Quand ils sont placés plus longtemps dans un système de tronc commun, les élèves les plus faibles connaissent ensuite des trajectoires moins linéaires. Telle est une des conclusions inattendues de la thèse doctorale en socio-économie de Joëlle Latina, défendue avec succès le 13 avril 2015 à l’Université de Genève. Cette recherche a eu accès aux données administratives genevoises retraçant les transitions entre école obligatoire et formation post-obligatoire de tous les élèves du canton pendant douze ans.

Il n’arrive pas tous les jours de pouvoir utiliser des données exhaustives et de bénéficier d’une expérience naturelle, c’est-à-dire non provoquée artificiellement pour les besoins de la recherche. Mais c’est bien le contexte dans lequel a pu travailler Joëlle Latina, adjointe scientifique à la Haute école de gestion de Genève, dans le cadre d’un projet mené par la Leading House en Economie de l’Education de l’Université de Genève, associé aux travaux de l’IP204 au sein du Pôle de recherche national LIVES.

Grâce au professeur José Ramirez et avec Yves Flückiger, futur recteur de l’Université de Genève, comme autre co-directeur de thèse, Joëlle Latina a pu accéder aux données administratives du canton de Genève concernant près de 44'000 élèves, soit l’ensemble des jeunes entrés au secondaire I de 1993 à 2004. Les données permettent de dresser un portrait sociodémographique des jeunes de ces douze cohortes et d’analyser leur parcours de formation jusqu’à trois ans après leur sortie de l’école obligatoire.

Cette étude confirme les effets de la reproduction sociale sur la réussite scolaire. Les enfants non-francophones, issus des dernières vagues d’immigration, possédant peu de capital social et moins de soutien parental, connaissent des parcours plus décousus et moins qualifiants au secondaire II que les élèves plus privilégiés.

Orientation à 12 ou 13 ans

La recherche apporte un éclairage original sur un sujet moins balisé.
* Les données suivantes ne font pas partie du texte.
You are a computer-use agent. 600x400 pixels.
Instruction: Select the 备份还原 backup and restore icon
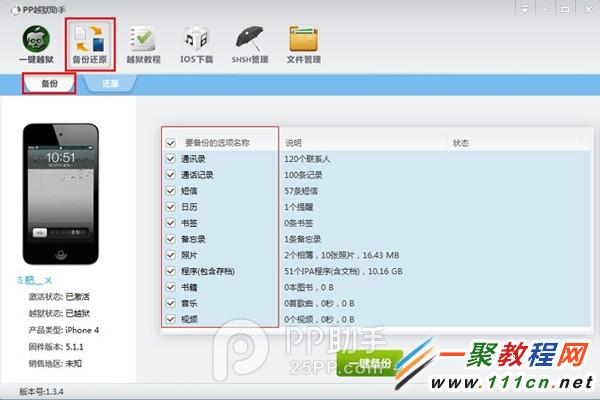89,43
Les données permettent en effet de comparer deux types de scolarisation : l’orientation en plusieurs niveaux dès l’âge de 12 ans, comme c’était déjà l’habitude dans la plupart des établissements du canton à cette période, et l’orientation plus tardive d’une année, telle que la pratiquaient trois établissements genevois jusqu’à ce que l’harmonisation inter-cantonale de la scolarité obligatoire mette un terme à l’expérience en 2011.

Cette comparaison aboutit à constat qui a surpris Joëlle Latina et ses co-directeurs de thèse : le maintien du tronc commun jusqu’à 13 ans n’est pas favorable aux élèves les plus faibles ; leur probabilité de changer de voie – parfois même plusieurs fois – dans les trois années qui suivent la fin de l’école obligatoire est supérieure de 12 points de pourcentage par rapport à ceux qui ont été placés dans une filière à moindres exigences une année plus tôt.

« Alors que la littérature indique qu’une orientation précoce tend à augmenter les inégalités de performance scolaire, nos résultats suggèrent que retarder l’orientation peut réduire la linéarité des transitions ultérieures, particulièrement pour les étudiants à basse performance », relève Joëlle Latina dans sa thèse.

Pourquoi ces différences de parcours ? Selon Joëlle Latina, deux théories peuvent être invoquées pour expliquer pourquoi la trajectoire de formation des élèves les moins forts est davantage marquée par des ruptures et des changements quand ils restent plus longtemps aux côtés d’élèves plus performants.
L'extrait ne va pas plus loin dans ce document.